There is no known example in nature of catalytic nucleic acids that lie at opposing positions of two complementary strands. The satellite RNA of tobacco ringspot virus contains self-cleaving ribozymes within each of the two complementary strands: a hammerhead ribozyme that cleaves following nucleotide position 359 of the (+)-strand (Prody et al. 1986; Forster and Symons 1987), and a hairpin ribozyme that cleaves following nucleotide position 49 of the (−)-strand (Buzayan et al. 1986; Hampel et al. 1990). However, none of the nucleotides within the catalytic centers of these two ribozymes occur at opposing positions of the two strands. A recent analysis of the complete mouse “transcriptome,” based on 60770 full-length cDNAs, revealed 2431 pairs of sense–antisense transcripts that overlapped in the protein-coding region of the sense strand (Okazaki et al. 2002). Many of the antisense strands are likely to play a regulatory role by binding to their complement, but it is not clear if any of the antisense molecules encode function in their own right.
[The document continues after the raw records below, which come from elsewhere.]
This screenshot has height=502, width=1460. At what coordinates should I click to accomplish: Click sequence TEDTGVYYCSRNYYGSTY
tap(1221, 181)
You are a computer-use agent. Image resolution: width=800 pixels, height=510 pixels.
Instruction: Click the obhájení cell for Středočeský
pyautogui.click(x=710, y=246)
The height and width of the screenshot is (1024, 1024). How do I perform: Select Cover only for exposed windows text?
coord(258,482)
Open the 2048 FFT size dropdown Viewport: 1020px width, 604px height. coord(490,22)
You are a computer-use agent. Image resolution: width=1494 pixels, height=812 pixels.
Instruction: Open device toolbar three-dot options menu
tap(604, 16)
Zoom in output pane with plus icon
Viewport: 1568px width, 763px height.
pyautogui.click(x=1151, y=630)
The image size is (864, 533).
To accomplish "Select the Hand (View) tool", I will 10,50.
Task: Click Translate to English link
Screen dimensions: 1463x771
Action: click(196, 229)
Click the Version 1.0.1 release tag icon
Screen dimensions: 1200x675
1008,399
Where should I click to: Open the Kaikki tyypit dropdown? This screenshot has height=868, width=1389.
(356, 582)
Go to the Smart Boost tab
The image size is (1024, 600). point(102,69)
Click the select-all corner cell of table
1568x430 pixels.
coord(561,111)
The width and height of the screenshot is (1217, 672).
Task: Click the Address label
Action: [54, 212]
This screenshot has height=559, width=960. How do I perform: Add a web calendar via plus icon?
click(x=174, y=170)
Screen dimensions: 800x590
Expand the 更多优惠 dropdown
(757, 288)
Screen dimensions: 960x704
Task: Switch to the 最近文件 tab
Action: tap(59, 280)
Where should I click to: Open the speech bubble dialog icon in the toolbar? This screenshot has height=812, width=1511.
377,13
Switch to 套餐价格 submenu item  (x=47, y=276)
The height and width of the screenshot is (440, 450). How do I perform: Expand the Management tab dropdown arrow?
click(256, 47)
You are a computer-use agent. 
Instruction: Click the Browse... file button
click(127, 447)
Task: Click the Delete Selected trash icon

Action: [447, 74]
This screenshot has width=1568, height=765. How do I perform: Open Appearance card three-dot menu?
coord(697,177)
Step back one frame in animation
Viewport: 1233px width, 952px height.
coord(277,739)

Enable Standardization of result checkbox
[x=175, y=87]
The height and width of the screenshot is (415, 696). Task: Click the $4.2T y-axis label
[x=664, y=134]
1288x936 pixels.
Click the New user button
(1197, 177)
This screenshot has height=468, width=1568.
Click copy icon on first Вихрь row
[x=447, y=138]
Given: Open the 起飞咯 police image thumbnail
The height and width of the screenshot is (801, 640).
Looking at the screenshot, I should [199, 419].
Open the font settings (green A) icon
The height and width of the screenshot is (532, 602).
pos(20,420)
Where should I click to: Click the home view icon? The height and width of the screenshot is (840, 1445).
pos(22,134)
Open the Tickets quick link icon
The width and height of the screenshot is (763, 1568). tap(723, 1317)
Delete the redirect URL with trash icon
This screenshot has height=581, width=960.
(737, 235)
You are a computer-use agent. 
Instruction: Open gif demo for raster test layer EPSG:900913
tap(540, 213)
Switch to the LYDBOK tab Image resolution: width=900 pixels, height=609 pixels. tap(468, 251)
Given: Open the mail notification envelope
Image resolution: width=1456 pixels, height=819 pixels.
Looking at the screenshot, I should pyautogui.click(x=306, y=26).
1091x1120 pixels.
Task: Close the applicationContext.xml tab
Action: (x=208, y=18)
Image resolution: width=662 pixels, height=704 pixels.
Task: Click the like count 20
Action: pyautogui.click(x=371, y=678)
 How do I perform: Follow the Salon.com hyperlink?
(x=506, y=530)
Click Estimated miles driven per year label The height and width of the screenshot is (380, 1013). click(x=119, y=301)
Several examples have been reported of protein-encoding genes that reside on both strands of a region of genomic DNA (Henikoff et al. 1986; Misener and Walker 2000; Adelman et al. 1987). To prevent the transcripts of those genes from annealing, which would block their translation, the two RNAs might be kept apart by regulating the timing of their expression. However, there are examples of housekeeping genes that are arranged in such an opposing fashion, suggesting that simultaneous production of complementary RNAs may not be a problem (Henikoff et al. 1986; Misener and Walker 2000). Formation of stable secondary structures within the complementary transcripts might account for this.